The Ambassadors: America's Diplomats on the Front Lines by Paul Richter

Author:Paul Richter
Language: eng
Format: epub
Tags: 21st Century, Diplomacy, History, History & Theory, International Relations, Political Science, United States
Publisher: Simon & Schuster
Published: 2019-11-12T03:00:00+00:00


CHAPTER 11 Flowers, and Stones, for the Ambassador

In late January 2011, Robert Ford went to see Syrian president Bashar al-Assad at his sleek marble palace on a plateau overlooking Damascus. As the new U.S. ambassador to Syria, Ford had a lot to talk about with Assad. Egyptian demonstrators were demanding the resignation of longtime president Hosni Mubarak, Tunisian president Zine el-Abidine Ben Ali had been driven from office, and it appeared that other Arab leaders might soon fall to the violent updrafts of the regional uprising that came to be known as the Arab Spring.

Tall and slightly stooped, Assad greeted him cordially as they settled into pastel-blue armchairs in a palace reception hall. His English was adequate, his manner courteous, and Ford’s first impression was that the heir to the Assad dynasty would make a congenial dinner companion.

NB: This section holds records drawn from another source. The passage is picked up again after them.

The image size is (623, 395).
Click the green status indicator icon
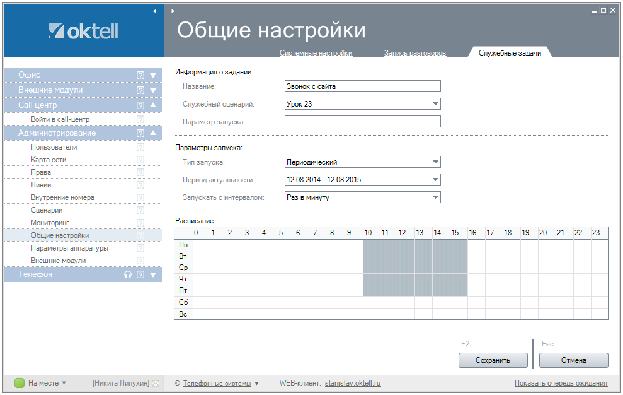(20, 383)
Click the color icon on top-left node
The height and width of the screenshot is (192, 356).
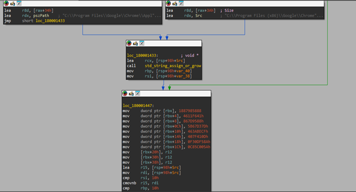[6, 4]
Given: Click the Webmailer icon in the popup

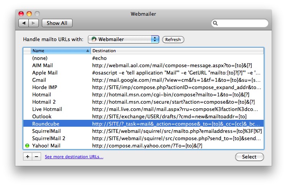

But on some subjects he was touchy.

“It looks like kind of a difficult time for authoritarian regimes,” Ford ventured. “How do you intend to get ahead of the problem?”

“It’ll never happen here,” Assad said, closing discussion of the topic before it had begun.

Ford had arrived in Damascus as the first U.S. ambassador in Syria in five years. The Bush administration had withdrawn his predecessor in 2006 to protest suspected Syrian involvement in the car-bomb assassination of Rafik Hariri, the former prime minister of neighboring Lebanon. A handful of Republican senators were trying to block Ford’s confirmation, convinced that dispatching an ambassador would signal American acceptance of Damascus’s bad behavior. But Barack Obama wanted to engage adversary regimes like those in Syria and Iran in hopes of solving long-standing disputes. So Washington had sent Ford, who, with five years in Iraq and fluent Arabic, was one of the department’s most accomplished Mideast hands. The State Department hoped Ford would give them a clearer view of the region and might, in time, find a way to break off Assad’s troubling alliance with Iran.

Ford had some misgivings about the job. He told his bosses he was worried that it could become a never-ending argument with the Syrians over their human rights abuses. But after five wearying years in Iraq, he was ready for an assignment in a new Arab country. He accepted the job and promised the Senate in a hearing that “unfiltered straight talk will be my mission priority.” The staff at the embassy, which had felt leaderless and rudderless, was glad to have him.

Ford made a memorable entrance. Many ambassadors are formal and some even require their staffs to stand when they enter the room. The new boss the embassy team welcomed that day was a skinny, friendly man in an open-collared shirt with a book bag slung over his shoulder. He wanted to keep it informal. “Hi, I’m Robert,” Ford told them. “Don’t call me ‘Ambassador.’ ” Ford said he was still at heart the long-haired Peace Corps volunteer he had been in his twenties.

Many ordinary Syrians were also cheered by Ford’s arrival, hoping that it meant better ties with the United States and perhaps economic improvement.